Bizim kuşak, "kriz kuşağı" idi. Paranın pul olduğu yılları yaşadık. Fiyatlar sürekli artardı, indirimlere inanmazdık. İstikrar hayaldi. Dolar fırlayacak, kriz patlayacak diye teyakkuzda durur yine de elimizdeki avucumuzdakini kaybederdik.
O yıllarda ABD'deki bazı yarışma programlarında "Sizi milyoner yapacağız!" denir ve 1 milyon TL verilirdi! O, 1 milyon lira artık 1 lira.
Tanıştığımız ilk bilgisayar aslında elektronik daktiloydu. Çağrı cihazı yeni kullanılıyordu. Cep telefonu lükstü. "Sosyal medya" kavram olarak bile yoktu.
Hızlı tren televizyon dizilerinde görülürdü. Uçak bileti ancak hastalık ve ölüm gibi acil hallerde alınırdı.
Bizim kuşak ya çok tutumludur ya da kriz günlerine inat hayatın tadını çıkarmayı bilen iki uç kutuptan oluşur. Buna rağmen, ülkedeki değişimin kıymetini bilir, geçmişle kıyaslar, emeği geçenlerin hakkını teslim eder.
***
Peki ya şimdi?
Yeni kuşak gözünü açtığında, bizim için büyük nimet olan pek çok şeyi hazır buldu. Bizler gibi şükretmelerini gerektirecek nedenlerle büyümediler.
"Bol sıfırlı lira, enflasyon, kriz" gibi olaylarla karşılaşmadılar.

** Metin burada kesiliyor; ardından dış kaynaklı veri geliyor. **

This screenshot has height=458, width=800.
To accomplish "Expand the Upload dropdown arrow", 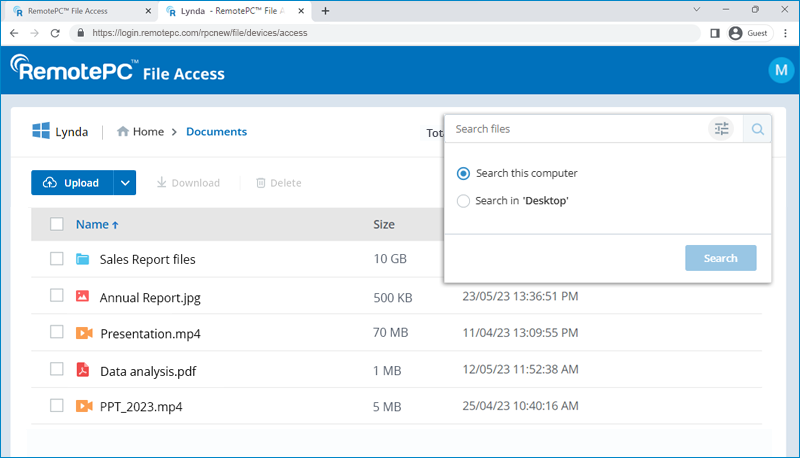I will (x=125, y=183).
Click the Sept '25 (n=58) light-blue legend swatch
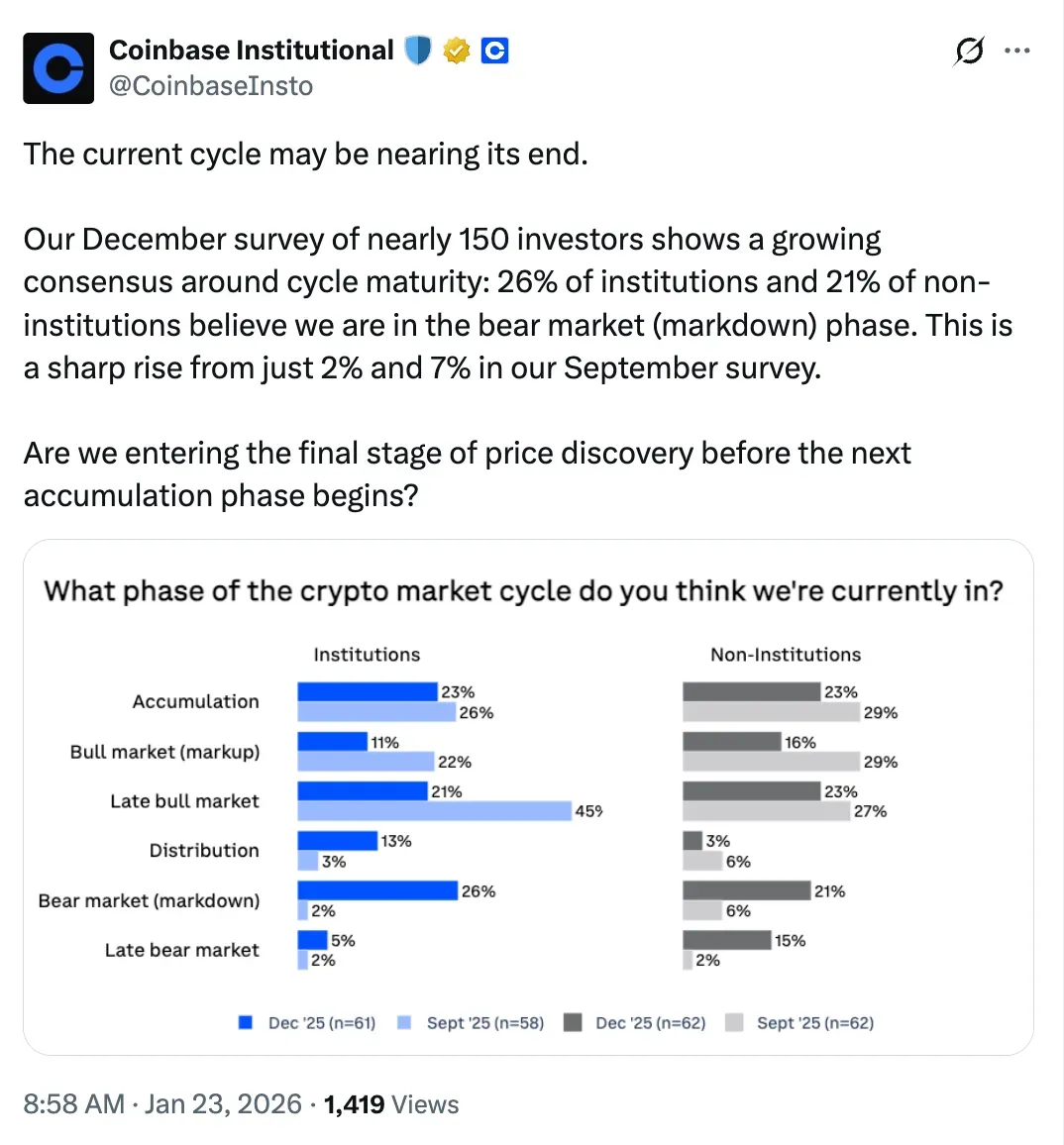 [404, 1023]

Facebook, Twitter, cep telefonu, tablet bilgisayar onlar için hayatın doğal parçası gibi.
59 TL'ye uçak bileti, hızlı tren yolculuğu, denizin altından geçen metro bu gençler için o kadar normal ki...
Hepsi, ergen. Hepsi birey. Hepsi kendi çağının insanı.
Muhalifler, kendi yaş grubu ile dayanışma içindeler ve bizi beğenmiyorlar.
***
2002'de ilk AK Parti Hükümeti kurulduğunda 6 yaşında olan çocuklar, artık 18 yaşındaki gençler. Ve Türkiye, bu yeni kuşağın yoğun olarak oy kullanacağı bir döneme giriyor. Siyasetçinin, gençleri doğru okuması büyük önem taşıyor. Yarın gerçekleşecek 2014 bütçe görüşmelerinde sadece yapılanların anlatılması veya vaatlerde bulunulması yetmeyecektir. Zira onlar itaat değil, isyan kültürünün temsilcileri! Bu nedenle ikna edilmeleri, milletin iradesi dışında bir güç olmadığını öğrenerek yetişmeleri gerekiyor!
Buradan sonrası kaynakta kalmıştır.